Apple's North Carolina data center is expected to open this spring, and will support the iTunes and MobileMe services, the company said during its annual shareholders meeting on Wednesday, where AppleInsider was in attendance.

The news suggests that Apple has experienced some delays with the new $1 billion data center in Maiden, N.C., as last October the company said it expected the facility to open "any day now."

Apple also said at its shareholder meeting that the North Carolina facility will be the company's second data center. The Mac maker has a multi-million dollar facility in Newark, Calif., that was originally built for telecommunications company MCI WorldCom.

For comparison, the existing Newark facility, acquired for an estimated $50 million back in 2006, is 107,000 square feet.

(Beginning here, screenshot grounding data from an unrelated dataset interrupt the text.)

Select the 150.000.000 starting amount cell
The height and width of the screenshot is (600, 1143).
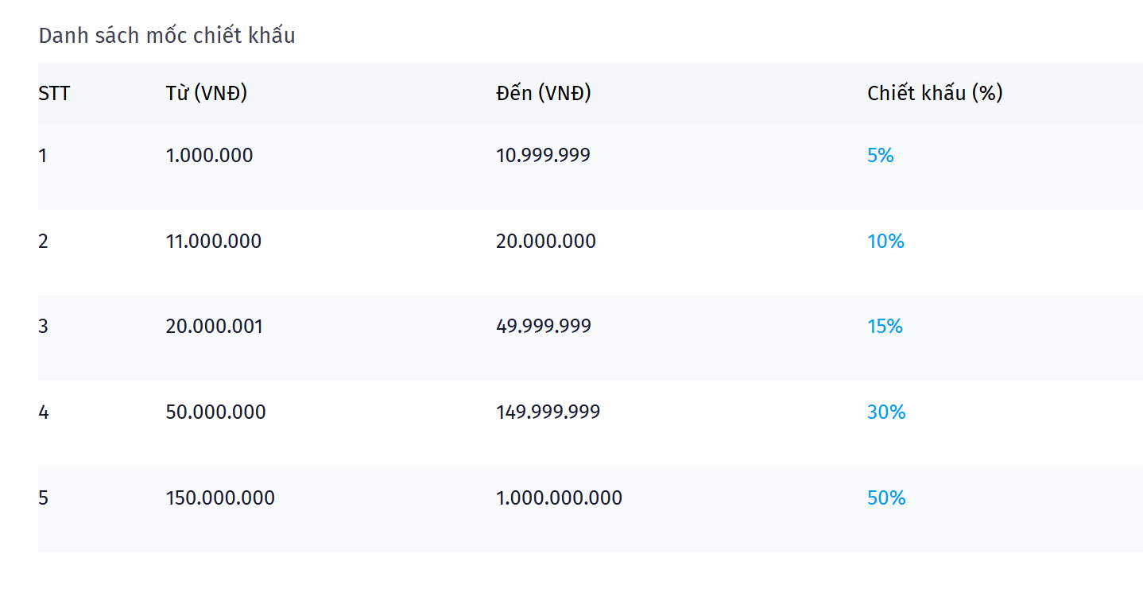220,498

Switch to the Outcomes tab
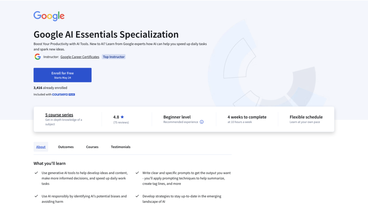click(66, 147)
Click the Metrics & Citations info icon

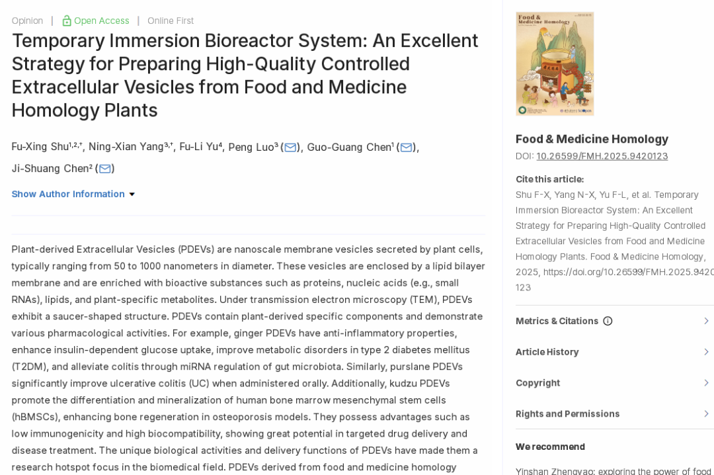point(608,322)

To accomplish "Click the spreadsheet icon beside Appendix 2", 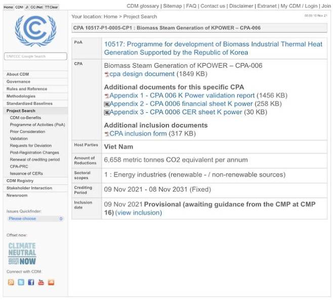I will click(107, 104).
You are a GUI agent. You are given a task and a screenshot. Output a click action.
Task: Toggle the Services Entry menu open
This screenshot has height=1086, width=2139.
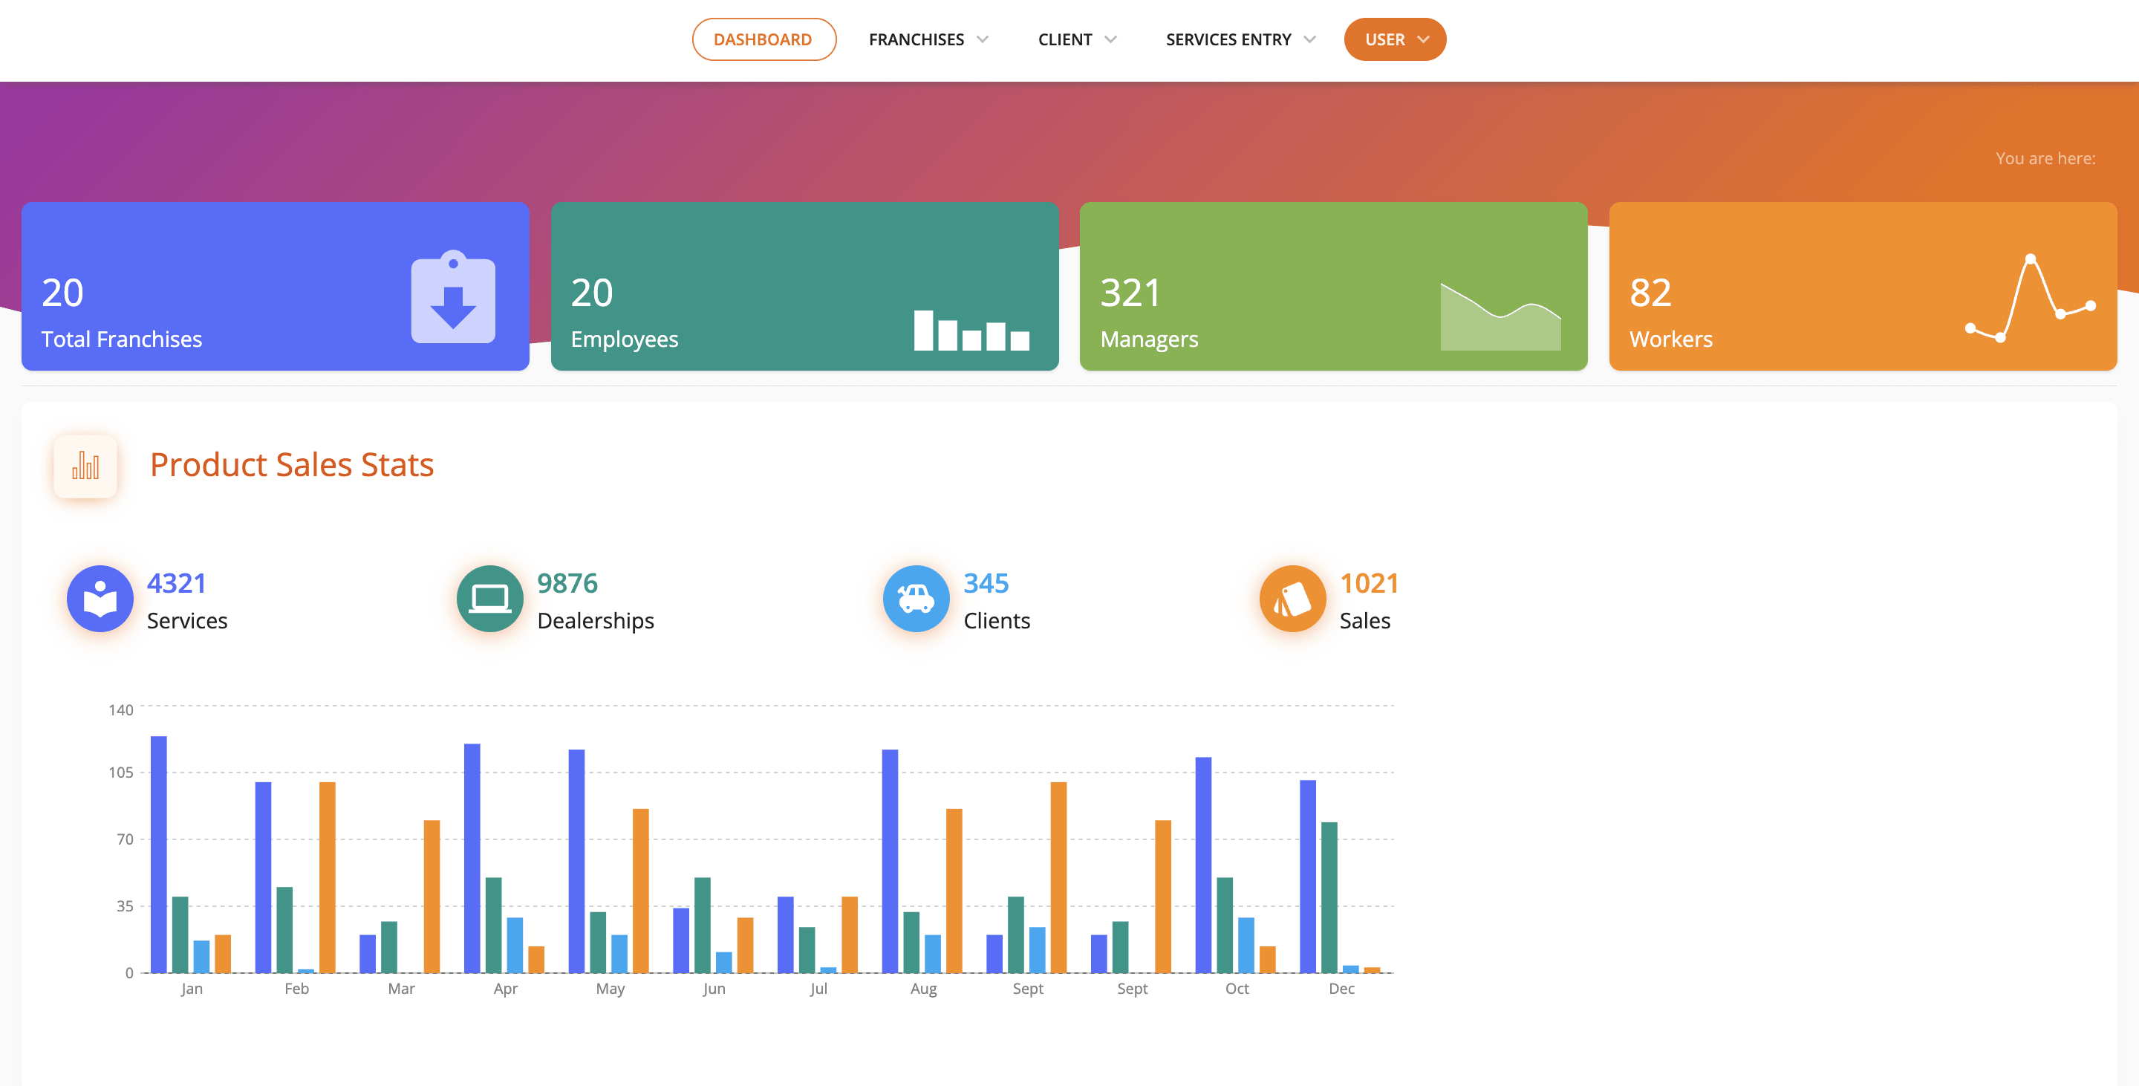tap(1237, 39)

Apple's new North Carolina data center will be nearly five times that, at 500,000 square feet, and there have even been suggestions that Apple is already looking to double it to a million square feet.

In addition to iTunes and MobileMe, the new North Carolina facility will also support Apple's corporate systems. But it's the uses for iTunes and MobileMe that will undoubtedly fuel speculation about Apple's long-rumored plans for a cloud-based iTunes streaming service.

Talk of Apple's potential future cloud services has picked up steam again recently, with a new rumor that the company plans to enhance its MobileMe service with a digital online "locker" that would store users' personal files, such as music, photos and videos. It was also said that Apple has considered making MobileMe, which currently costs $99 per year, a free service.

In addition, another report suggested that Apple's cloud plans would instead have users serve up their own files from a home computer. Content such as music could be streamed over the Internet to a connected device like an iPhone, as long as the "host" computer is active.